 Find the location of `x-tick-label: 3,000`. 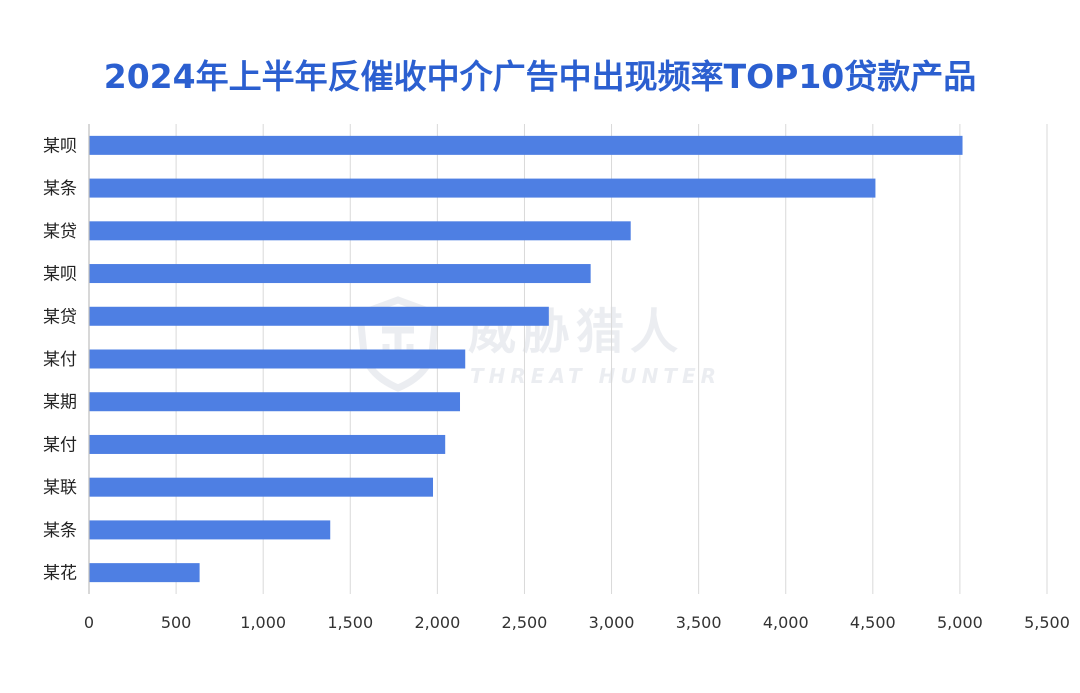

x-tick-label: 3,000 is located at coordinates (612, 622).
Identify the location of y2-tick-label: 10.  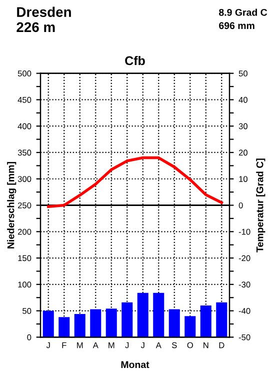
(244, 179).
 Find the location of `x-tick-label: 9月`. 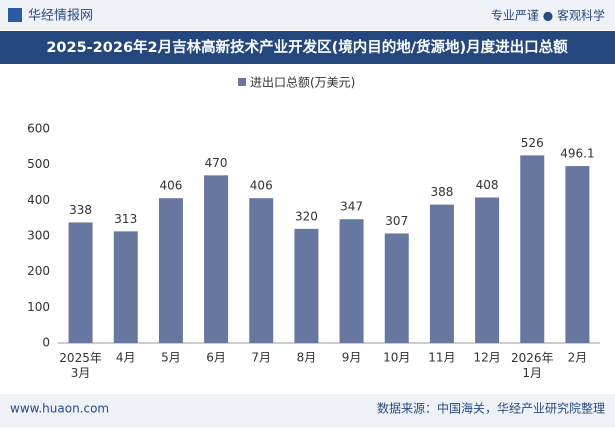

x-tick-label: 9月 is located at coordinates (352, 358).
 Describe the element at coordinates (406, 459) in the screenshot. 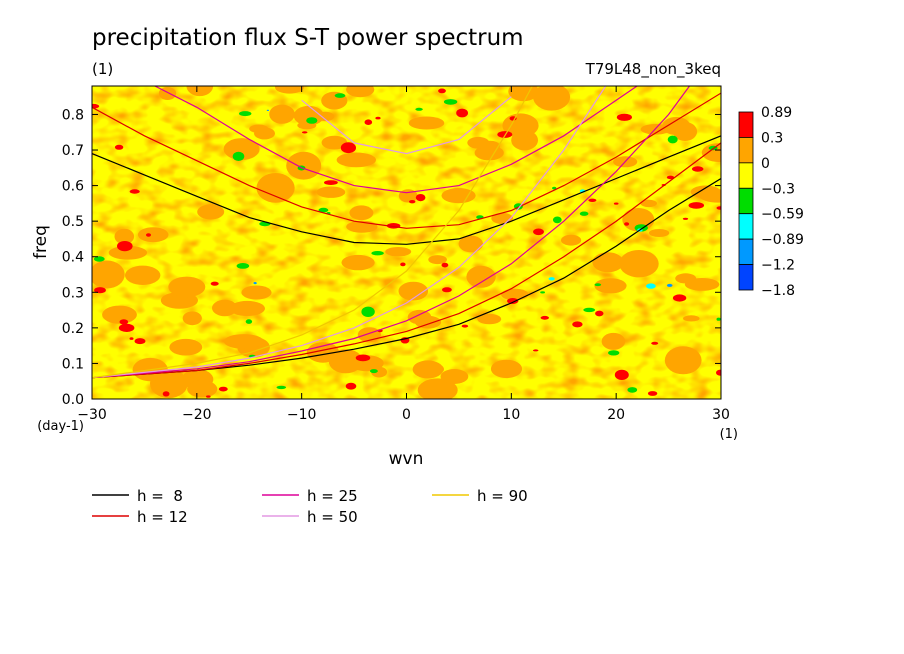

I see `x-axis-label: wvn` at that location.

==========

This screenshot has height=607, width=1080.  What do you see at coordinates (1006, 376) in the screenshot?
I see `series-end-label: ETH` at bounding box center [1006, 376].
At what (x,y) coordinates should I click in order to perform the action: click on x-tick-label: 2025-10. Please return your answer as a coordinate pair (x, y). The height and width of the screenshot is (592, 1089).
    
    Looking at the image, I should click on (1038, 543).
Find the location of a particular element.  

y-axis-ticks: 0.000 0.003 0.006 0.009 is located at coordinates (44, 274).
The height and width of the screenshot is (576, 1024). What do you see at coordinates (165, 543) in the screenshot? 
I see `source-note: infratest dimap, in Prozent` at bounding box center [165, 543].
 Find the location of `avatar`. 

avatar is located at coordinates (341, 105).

==========

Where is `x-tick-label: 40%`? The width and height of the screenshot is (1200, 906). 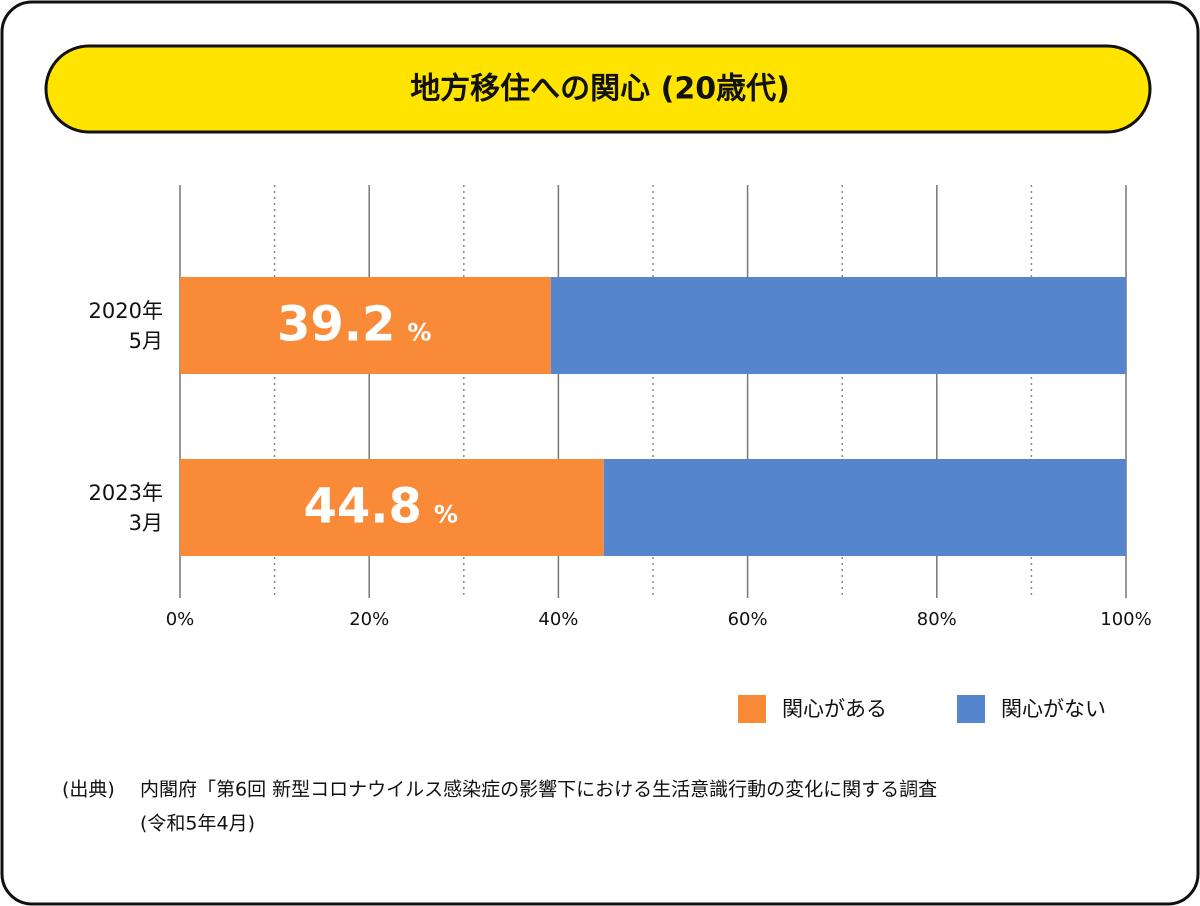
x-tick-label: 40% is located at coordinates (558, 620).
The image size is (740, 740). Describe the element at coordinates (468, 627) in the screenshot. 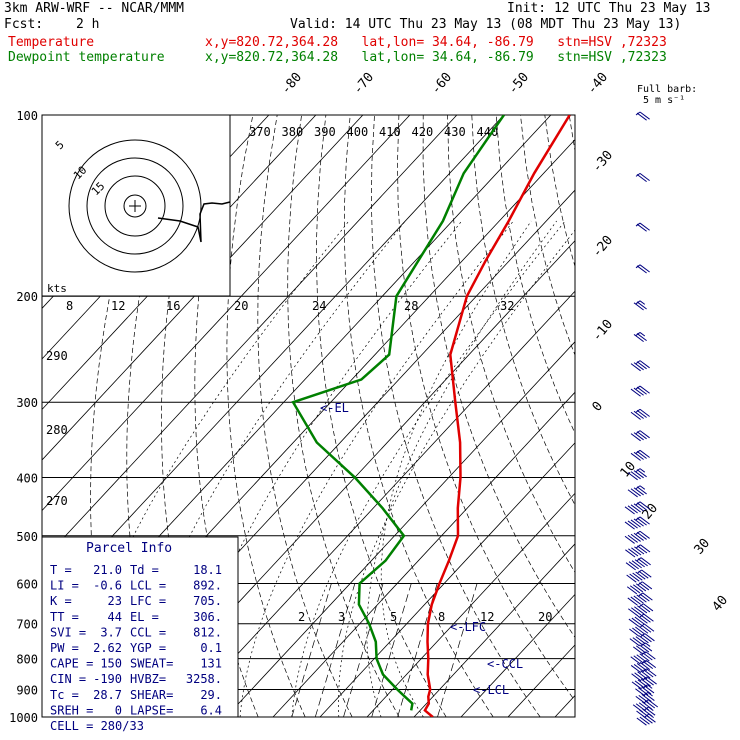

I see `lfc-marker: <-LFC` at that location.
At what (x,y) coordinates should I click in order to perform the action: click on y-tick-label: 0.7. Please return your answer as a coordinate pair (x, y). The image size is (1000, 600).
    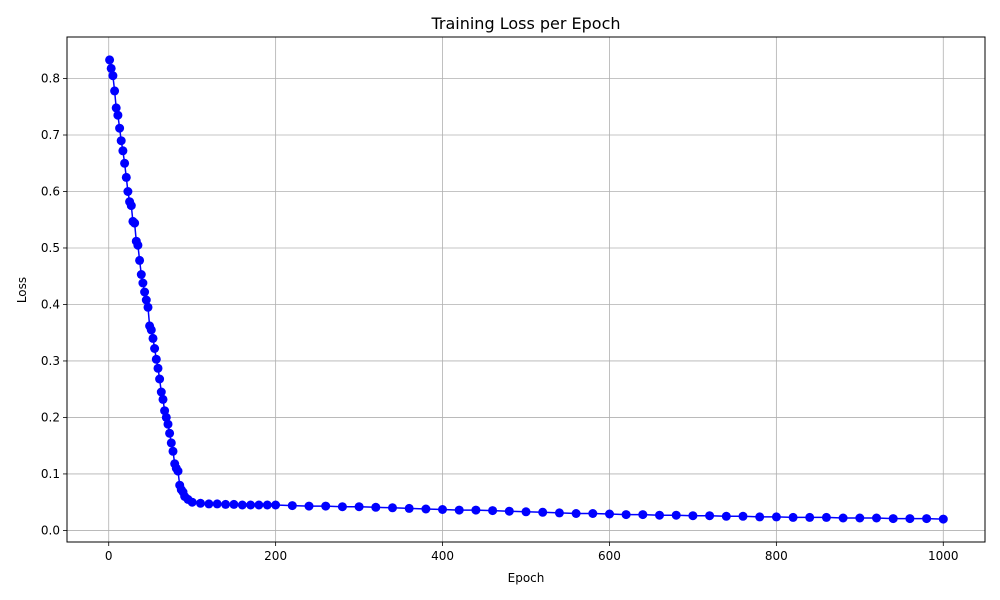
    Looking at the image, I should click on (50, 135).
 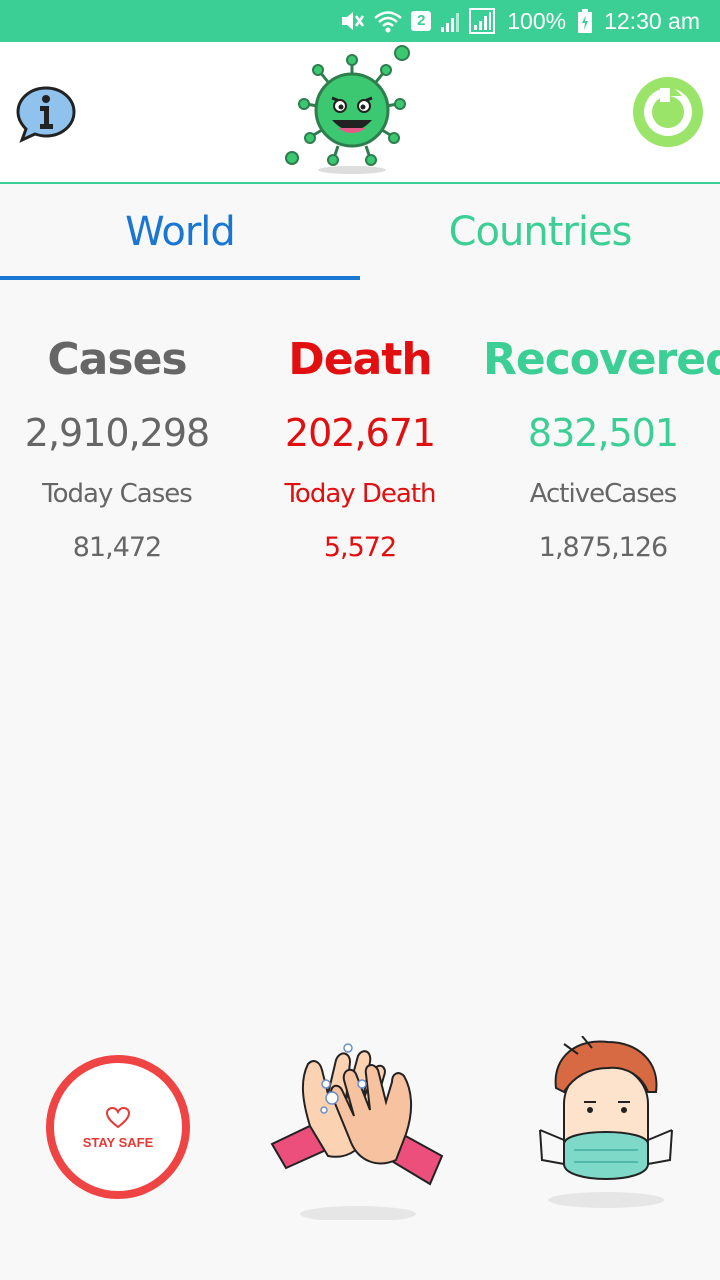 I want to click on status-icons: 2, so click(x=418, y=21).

==========

### What this task involves
Replace "screenshot" with "image" in the stretch of the listing from the line containing "Find the location of a particular element." through the line containing "avatar is located at coordinates (341, 105).". Give back only those lines, unchanged otherwise.

### Response area
Find the location of a particular element.  

y-axis-ticks: 0.000 0.003 0.006 0.009 is located at coordinates (44, 274).
The height and width of the image is (576, 1024). What do you see at coordinates (165, 543) in the image? 
I see `source-note: infratest dimap, in Prozent` at bounding box center [165, 543].
 Find the location of `avatar`. 

avatar is located at coordinates (341, 105).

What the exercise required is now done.